Maintenant le soleil monte ; ce qui restait d’ombre nocturne fuit peu à peu devant lui sur les champs de fleurs, comme un voile de gaze brune qui s’enroulerait lentement. Et des jeunes filles sortent en troupe du village, pour quelques travaux de la campagne, s’en vont par les petits sentiers, joyeuses, avec des rires, enfouies dans les pavots blancs jusqu’à la ceinture.

C’est l’heure aussi pour nous de partir. Allons-nous-en, par les mêmes sentiers que viennent de suivre les jeunes filles, et où les mêmes fleurs, les mêmes longues herbes nous frôleront...

Mais notre étape d’aujourd’hui sera de courte durée, car, au bout de quatre heures, nous devons rencontrer les grands palais du silence, les palais de Darius et de Xerxès, qui valent bien que l’on s’arrête.
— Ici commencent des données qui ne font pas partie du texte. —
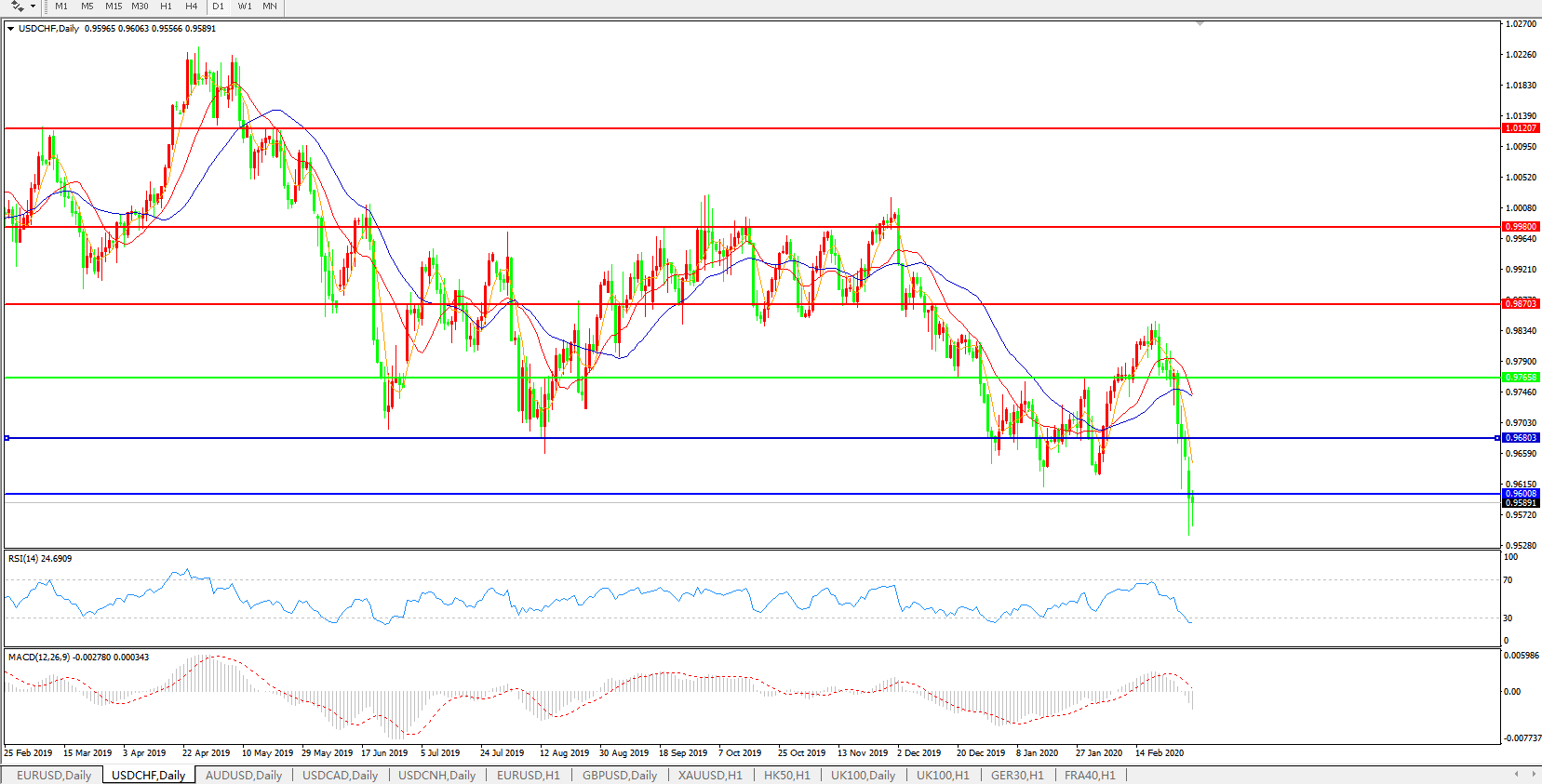
Task: Click the blue 0.96803 line left handle
Action: pos(7,438)
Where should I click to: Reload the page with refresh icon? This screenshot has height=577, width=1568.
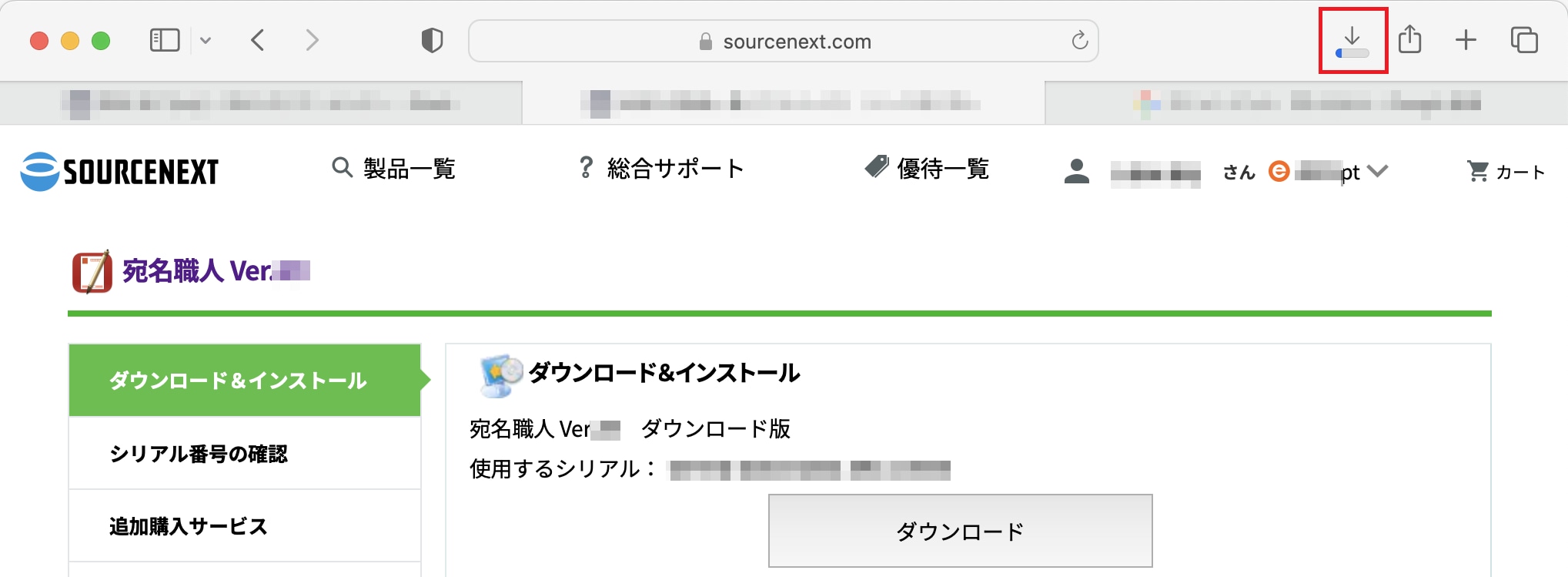pos(1080,40)
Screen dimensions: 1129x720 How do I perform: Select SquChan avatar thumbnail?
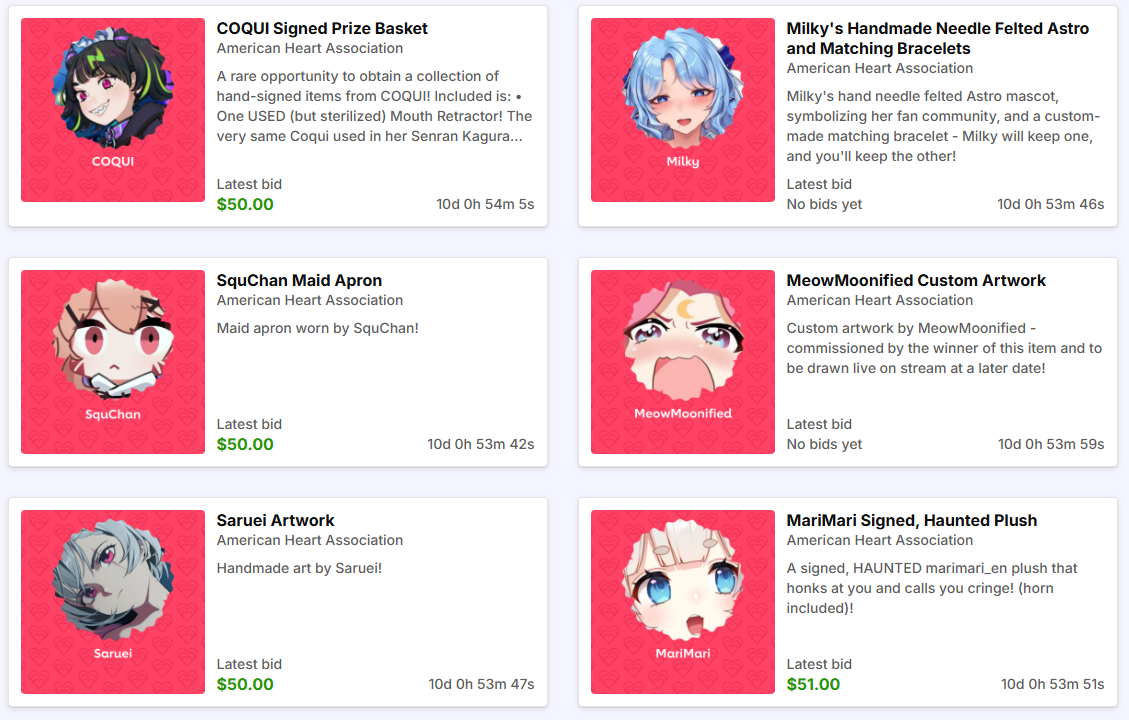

Après avoir franchi deux lieues de pavots blancs, et ensuite d’interminables prairies mouillées, et des ruisseaux et des torrens profonds, nous faisons halte devant un hameau bien humble et bien perdu, qu’entourent une dizaine de peupliers. Nous passerons là deux nuits, dans le plus délabré et le plus sauvage des caravansérails, qui n’a plus ni portes ni fenêtres, mais dont le vieux jardin à l’abandon est exquis, avec ses rosiers en broussailles, ses allées d’abricotiers et ses herbes folles. Des petits enfans viennent, en faisant des révérences, nous apporter des roses, de modestes roses-de-tous-les-mois, presque simples. Prairies désertes alentour ; paix et silence partout. Le ciel se couvre, et il fait frais. On se croirait dans nos campagnes françaises, mais jadis, au vieux temps...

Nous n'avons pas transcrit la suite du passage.